Please retype the material below word for word, starting at the line that contains "Task: Choose the" and continuing through the last line of the material.

Material for locating described items
────────

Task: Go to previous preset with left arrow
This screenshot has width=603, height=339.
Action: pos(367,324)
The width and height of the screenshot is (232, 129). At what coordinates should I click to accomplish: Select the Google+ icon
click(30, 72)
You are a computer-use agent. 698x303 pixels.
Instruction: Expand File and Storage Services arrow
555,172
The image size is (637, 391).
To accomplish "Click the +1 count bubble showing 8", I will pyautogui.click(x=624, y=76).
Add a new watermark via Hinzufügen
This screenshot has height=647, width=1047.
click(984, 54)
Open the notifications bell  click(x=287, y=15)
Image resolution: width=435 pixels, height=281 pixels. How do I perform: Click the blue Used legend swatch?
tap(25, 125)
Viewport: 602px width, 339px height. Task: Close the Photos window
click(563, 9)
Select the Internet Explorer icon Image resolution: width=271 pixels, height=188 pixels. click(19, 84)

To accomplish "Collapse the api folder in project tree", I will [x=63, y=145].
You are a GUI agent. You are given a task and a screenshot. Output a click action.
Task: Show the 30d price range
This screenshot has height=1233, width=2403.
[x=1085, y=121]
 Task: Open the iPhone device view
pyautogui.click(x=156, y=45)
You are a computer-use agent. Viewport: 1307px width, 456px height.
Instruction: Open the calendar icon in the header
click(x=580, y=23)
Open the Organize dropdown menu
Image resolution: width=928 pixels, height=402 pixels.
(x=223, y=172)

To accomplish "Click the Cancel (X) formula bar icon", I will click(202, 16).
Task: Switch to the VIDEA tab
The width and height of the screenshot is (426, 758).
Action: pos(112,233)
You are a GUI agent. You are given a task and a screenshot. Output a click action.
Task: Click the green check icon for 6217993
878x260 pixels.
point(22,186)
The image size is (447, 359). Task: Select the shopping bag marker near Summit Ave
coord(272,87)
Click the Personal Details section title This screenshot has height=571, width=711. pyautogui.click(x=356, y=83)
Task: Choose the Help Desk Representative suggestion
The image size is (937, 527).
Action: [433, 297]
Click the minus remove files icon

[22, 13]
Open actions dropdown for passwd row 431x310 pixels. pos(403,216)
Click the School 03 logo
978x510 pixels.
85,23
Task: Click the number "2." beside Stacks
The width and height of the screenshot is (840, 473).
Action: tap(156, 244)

────────

→ In response
Task: Choose the Help Desk Representative suggestion
The image size is (937, 527).
Action: [433, 297]
Click the minus remove files icon

[22, 13]
Open actions dropdown for passwd row 431x310 pixels. pos(403,216)
Click the School 03 logo
978x510 pixels.
85,23
Task: Click the number "2." beside Stacks
The width and height of the screenshot is (840, 473).
Action: tap(156, 244)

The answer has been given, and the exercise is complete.